SEBI has banned all mutual Funds from Selling options. The takeaways of the circulars are
a) Any Asset Management Companies (AMC) or Mutual Funds cannot sell Options.
b) They cannot take positions more than its Net Assets even by buying options
c) Position taken in Derivatives segments, if hedge will lead to computation of Exposure for both sides (Eg. If a Fund is long on Futures and long on its put, both would be taken as different positions and not a hedging position
d) It expects AMC to give detailed six monthly reports on outstanding position held in derivatives position
SEBI came out with the order without taking any feedback from the Industry. There are several repercussions of the above order.
a) SEBI has bought these order as part of Risk Management of Mutual funds, but denying the opportunity to sell options completely is very harsh, there could have been limits, checks and additional margins to check excessive positions.
b) The mandate of Mutual funds are Optimisation, The tools for optimisation, Leverage and Hedging is Derivatives. These tools are there in the market but unfortunately these tools are denied to specific class of Professionals thus denying opportunity to big class of investors who have kept their money in mutual funds and faith in the Professionalism of Fund Managers.
c) We all agree that trading in options needs Professional skill and Institutional players knows the Risks involved in taking positions in options(There is unlimited loss in writing options) , whereas Individual players trading in options are more likely to have lesser or no knowledge of option trading . But still SEBI has deprived Mutual funds who are professionals. Individuals are allowed to trade in options after signing RDD (Risk Disclosure Documents) which says they are aware of risks of trading in derivatives.
d) The major players in option markets are Prop Desk, Mutual Funds and FII. (Insurance companies cannot trade). They provide liquidity and helps in price discovery process.

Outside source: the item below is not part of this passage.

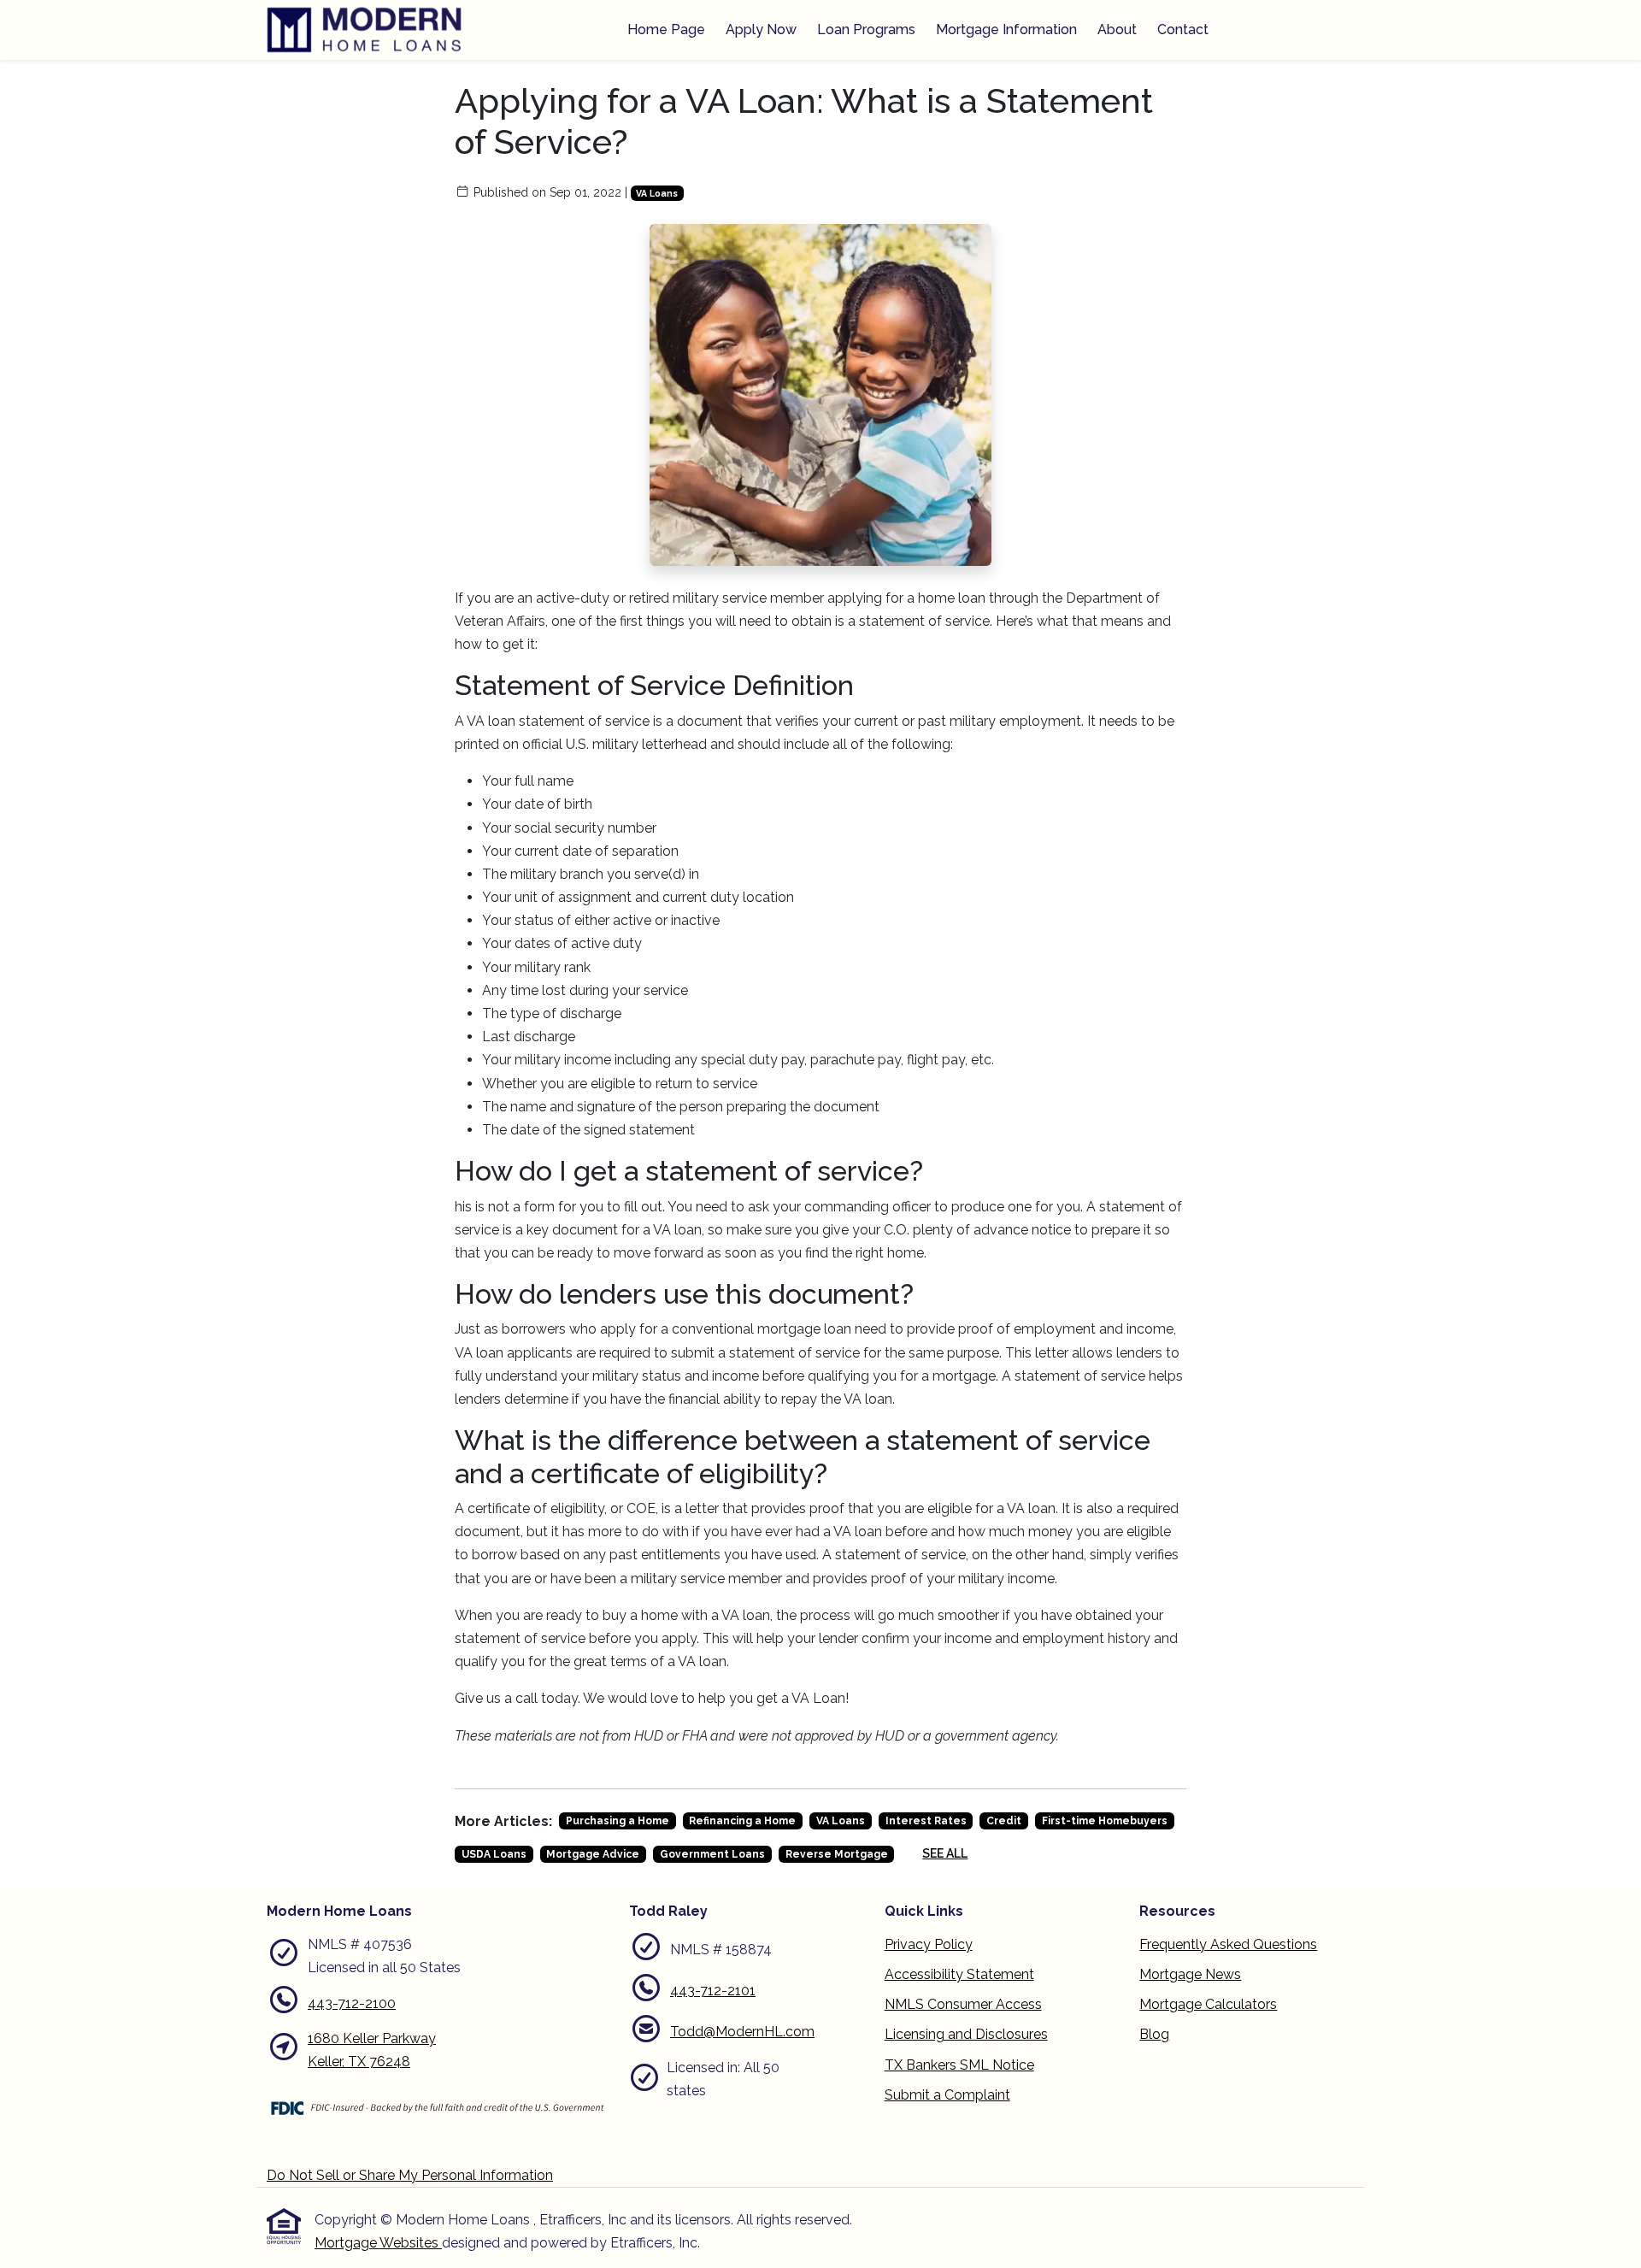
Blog (1154, 2034)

With Mutual funds withdrawing from selling options , FII would be in full charge of option positions (As Prop Desk are more involved in Delta Hedging and Arbitrage trade, also they have much lesser financial might compared to FII ) . It may also reduce liquidity in market in short run.

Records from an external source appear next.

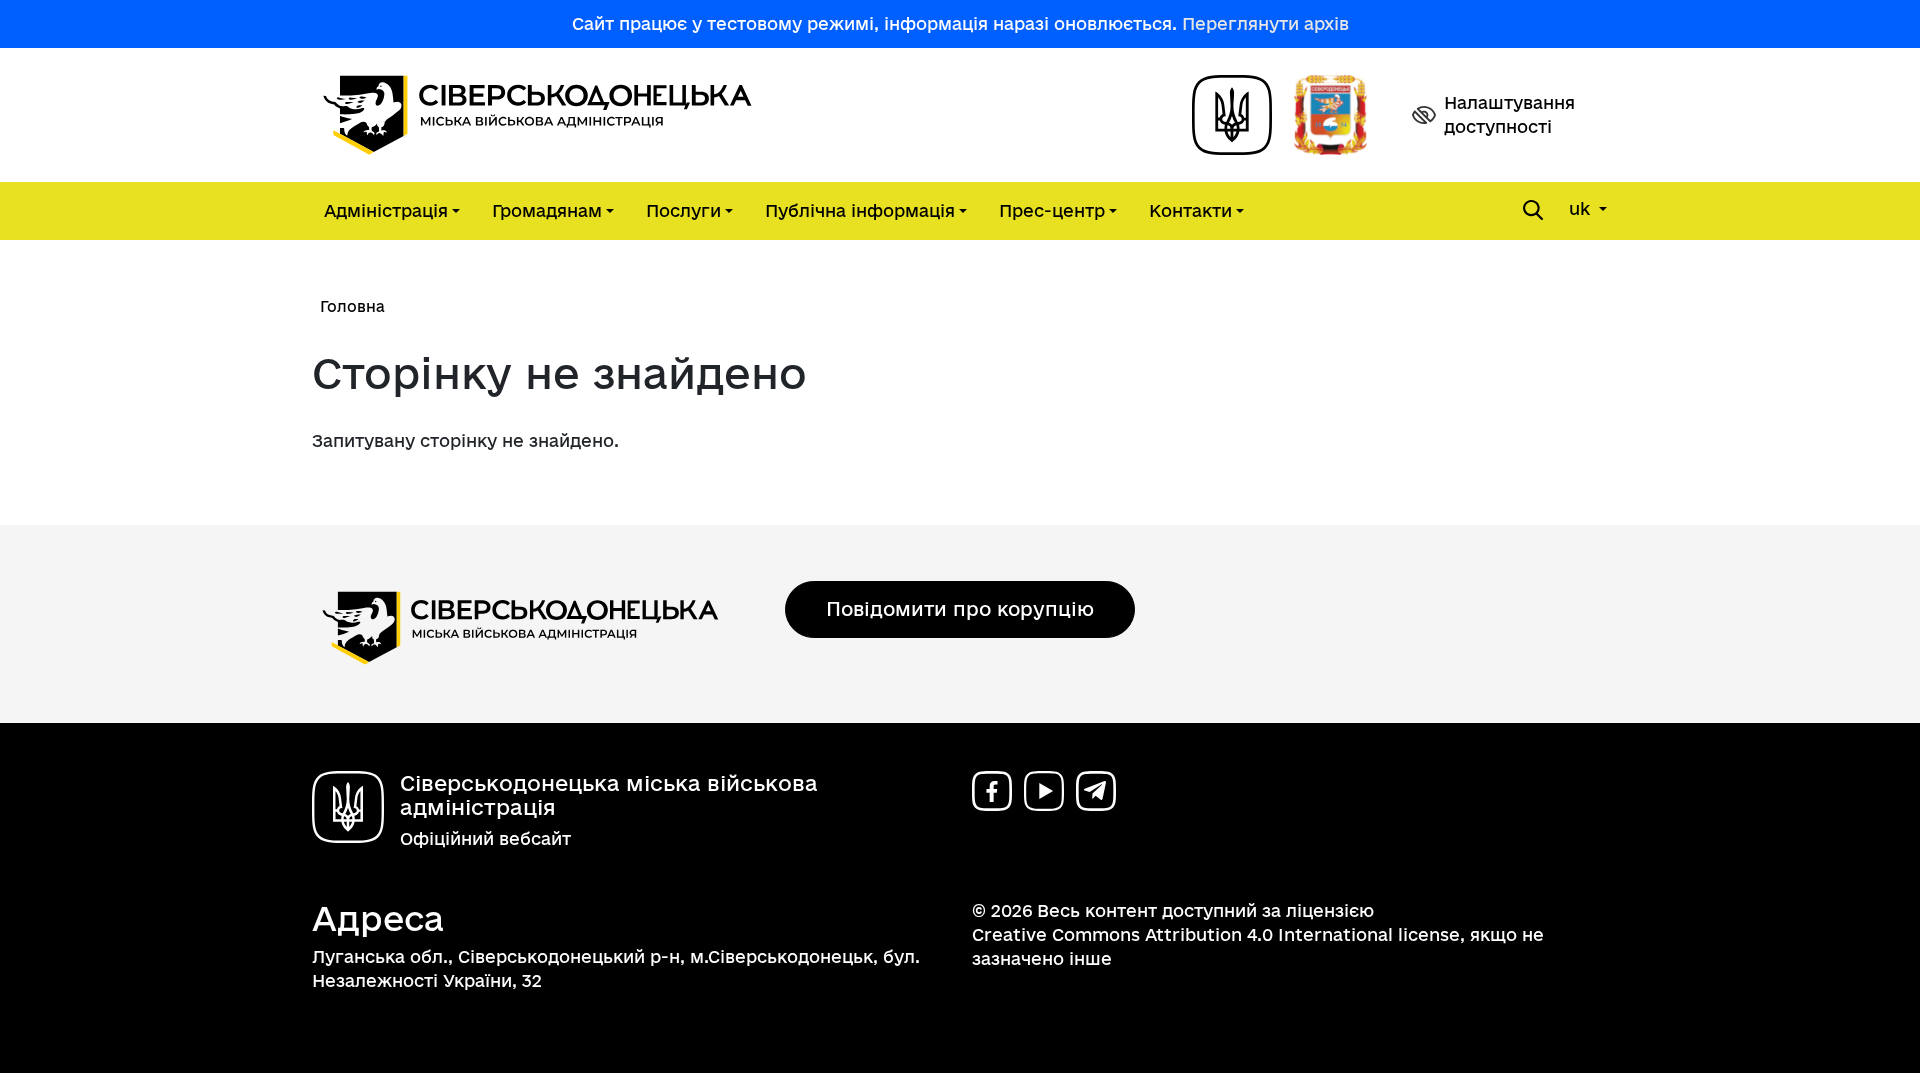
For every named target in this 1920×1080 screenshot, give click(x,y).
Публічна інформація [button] (860, 210)
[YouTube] (1044, 791)
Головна (352, 306)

e) This ruling will be advantageous to FII, as they will be able to capture the market vacated by mutual funds, and they have natural advantage of taking positions and Hedging in overseas market (SGX, CME).

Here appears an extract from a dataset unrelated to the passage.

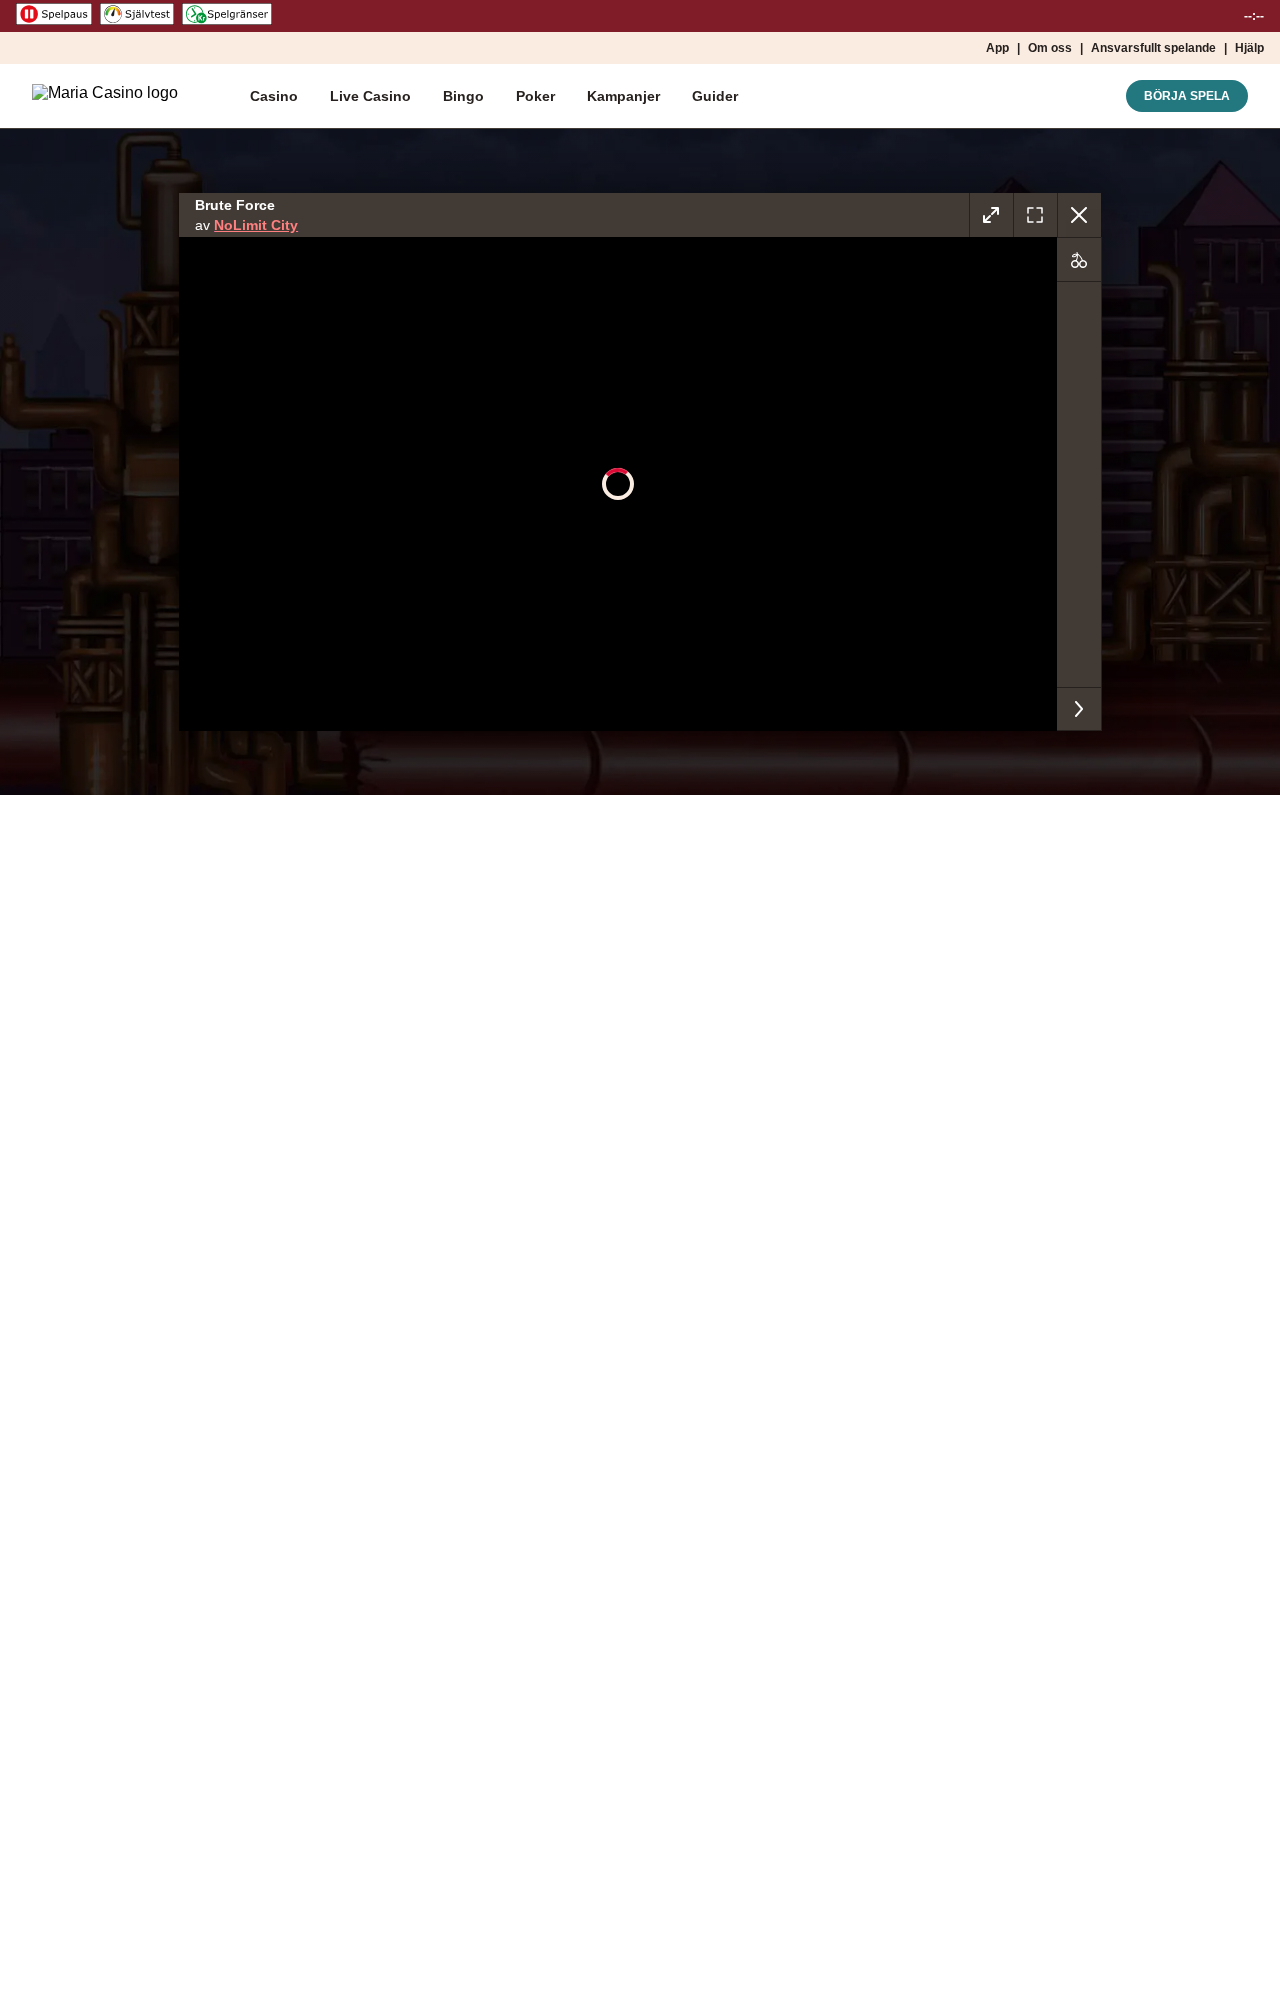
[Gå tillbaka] (1079, 215)
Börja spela (1187, 96)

f) Instead of bringing in complete ban SEBI should have come out with the names of mutual funds, whom they felt is taking risky bets by writing options and could have let the Investors in mutual funds decide about the risk.
g) SEBI is expecting Mutual funds to declare all their open position in their six monthly report as a measure of transparency, which in turn is also a threat to disclosing their open positions to the market, which can be disadvantageous and disastrous.
i) The points 7(d) and 9 are contradictory and needs clarity. 7(d) say you cannot hedge more quantity in underlying for position in Derivatives market and point 9 says excess quantity of position in derivatives market compared to cash market should be calculated for computation of Exposure. ( What about Delta hedge and Beta Hedge where the quantities would vary)
This order is definitely against the Industry on the whole, Mutual funds are perceived to be professionals and SEBI wants to define them Rash and incapable. (Then should the Investors ever put money in mutual funds ? ), it is only paving way for bigger market share of FII and last but not the least it is a blow to investors of mutual funds and they are denied opportunity to optimise their returns on investments.